Information given:

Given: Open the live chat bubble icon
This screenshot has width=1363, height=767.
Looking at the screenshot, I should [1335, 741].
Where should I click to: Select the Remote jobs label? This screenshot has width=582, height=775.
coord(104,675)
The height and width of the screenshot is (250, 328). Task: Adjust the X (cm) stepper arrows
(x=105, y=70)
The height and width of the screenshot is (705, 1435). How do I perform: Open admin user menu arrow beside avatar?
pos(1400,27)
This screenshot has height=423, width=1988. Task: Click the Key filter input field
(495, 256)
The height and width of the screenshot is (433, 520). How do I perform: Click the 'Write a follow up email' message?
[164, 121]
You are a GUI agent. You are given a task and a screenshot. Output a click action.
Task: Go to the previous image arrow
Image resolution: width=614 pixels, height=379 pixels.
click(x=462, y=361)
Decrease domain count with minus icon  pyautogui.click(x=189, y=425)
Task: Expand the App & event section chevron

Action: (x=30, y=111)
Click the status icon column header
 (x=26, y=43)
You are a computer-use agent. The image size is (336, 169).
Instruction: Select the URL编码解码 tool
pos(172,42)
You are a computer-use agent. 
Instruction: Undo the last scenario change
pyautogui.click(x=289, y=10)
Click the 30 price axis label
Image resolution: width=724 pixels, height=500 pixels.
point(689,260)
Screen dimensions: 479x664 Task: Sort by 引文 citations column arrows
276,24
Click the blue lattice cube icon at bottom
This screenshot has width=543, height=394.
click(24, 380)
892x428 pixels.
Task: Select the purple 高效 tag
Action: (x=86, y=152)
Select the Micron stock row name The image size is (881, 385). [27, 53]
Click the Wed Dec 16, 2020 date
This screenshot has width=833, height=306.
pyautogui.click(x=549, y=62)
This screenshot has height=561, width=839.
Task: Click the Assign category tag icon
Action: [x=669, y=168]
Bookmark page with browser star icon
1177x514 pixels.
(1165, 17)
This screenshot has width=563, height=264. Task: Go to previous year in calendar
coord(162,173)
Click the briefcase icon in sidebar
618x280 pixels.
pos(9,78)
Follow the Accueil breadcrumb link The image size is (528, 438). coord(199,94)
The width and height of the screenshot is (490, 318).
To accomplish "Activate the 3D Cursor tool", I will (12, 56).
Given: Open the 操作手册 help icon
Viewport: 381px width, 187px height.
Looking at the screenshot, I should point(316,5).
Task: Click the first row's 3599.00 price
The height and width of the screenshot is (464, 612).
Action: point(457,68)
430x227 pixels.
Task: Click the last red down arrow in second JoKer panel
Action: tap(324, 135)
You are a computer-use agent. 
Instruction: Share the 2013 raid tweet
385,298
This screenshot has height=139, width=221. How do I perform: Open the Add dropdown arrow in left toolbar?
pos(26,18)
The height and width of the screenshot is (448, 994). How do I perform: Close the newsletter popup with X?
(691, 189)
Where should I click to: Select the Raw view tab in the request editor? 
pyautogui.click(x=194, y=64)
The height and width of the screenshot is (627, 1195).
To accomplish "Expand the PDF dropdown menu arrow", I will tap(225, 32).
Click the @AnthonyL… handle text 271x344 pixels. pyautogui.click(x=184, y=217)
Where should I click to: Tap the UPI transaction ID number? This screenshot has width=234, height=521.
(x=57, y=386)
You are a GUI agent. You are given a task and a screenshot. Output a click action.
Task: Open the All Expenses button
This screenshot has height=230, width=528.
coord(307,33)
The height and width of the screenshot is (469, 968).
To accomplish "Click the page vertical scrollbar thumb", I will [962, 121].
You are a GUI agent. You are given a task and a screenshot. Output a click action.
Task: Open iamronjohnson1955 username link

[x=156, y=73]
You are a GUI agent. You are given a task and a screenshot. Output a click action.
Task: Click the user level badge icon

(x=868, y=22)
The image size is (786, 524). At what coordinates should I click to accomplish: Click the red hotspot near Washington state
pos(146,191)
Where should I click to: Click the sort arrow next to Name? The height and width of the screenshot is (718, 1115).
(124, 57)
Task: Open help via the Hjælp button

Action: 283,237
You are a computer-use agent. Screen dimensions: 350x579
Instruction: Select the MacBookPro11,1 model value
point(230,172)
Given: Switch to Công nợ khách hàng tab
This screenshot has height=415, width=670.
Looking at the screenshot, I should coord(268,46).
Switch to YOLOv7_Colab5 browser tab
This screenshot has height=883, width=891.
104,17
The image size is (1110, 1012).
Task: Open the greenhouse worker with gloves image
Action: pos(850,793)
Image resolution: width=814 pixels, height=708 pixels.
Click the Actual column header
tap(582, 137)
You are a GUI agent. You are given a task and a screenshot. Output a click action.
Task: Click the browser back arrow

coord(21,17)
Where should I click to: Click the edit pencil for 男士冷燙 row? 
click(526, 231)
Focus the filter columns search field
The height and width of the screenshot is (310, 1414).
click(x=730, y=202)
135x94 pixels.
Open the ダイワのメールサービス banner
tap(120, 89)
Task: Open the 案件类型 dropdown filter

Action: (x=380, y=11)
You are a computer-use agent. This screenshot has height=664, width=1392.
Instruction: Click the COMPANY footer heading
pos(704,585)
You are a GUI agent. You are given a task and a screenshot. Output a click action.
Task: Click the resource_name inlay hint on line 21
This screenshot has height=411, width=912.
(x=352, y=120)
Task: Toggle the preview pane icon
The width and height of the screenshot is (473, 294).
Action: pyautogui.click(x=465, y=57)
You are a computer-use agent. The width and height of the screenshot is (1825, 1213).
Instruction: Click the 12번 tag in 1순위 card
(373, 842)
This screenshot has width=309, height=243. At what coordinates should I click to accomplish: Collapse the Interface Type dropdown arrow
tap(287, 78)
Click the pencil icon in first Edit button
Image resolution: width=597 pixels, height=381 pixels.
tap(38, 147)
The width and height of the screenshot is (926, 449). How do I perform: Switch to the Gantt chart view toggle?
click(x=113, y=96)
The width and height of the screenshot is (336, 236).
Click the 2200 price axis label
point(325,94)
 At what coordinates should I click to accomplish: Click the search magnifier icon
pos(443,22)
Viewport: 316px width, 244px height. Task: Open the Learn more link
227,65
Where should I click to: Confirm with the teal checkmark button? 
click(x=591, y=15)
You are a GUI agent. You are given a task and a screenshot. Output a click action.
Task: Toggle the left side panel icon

What needs to be done:
Copy, from the lines above, each one that holds "computer".

Task solution:
You are a computer-use agent. The image size is (336, 169).
You are a computer-use agent. 
You are a computer-use agent. 
You are a computer-use agent. Screen dimensions: 350x579
You are a computer-use agent. This screenshot has height=664, width=1392.
You are a computer-use agent. The width and height of the screenshot is (1825, 1213).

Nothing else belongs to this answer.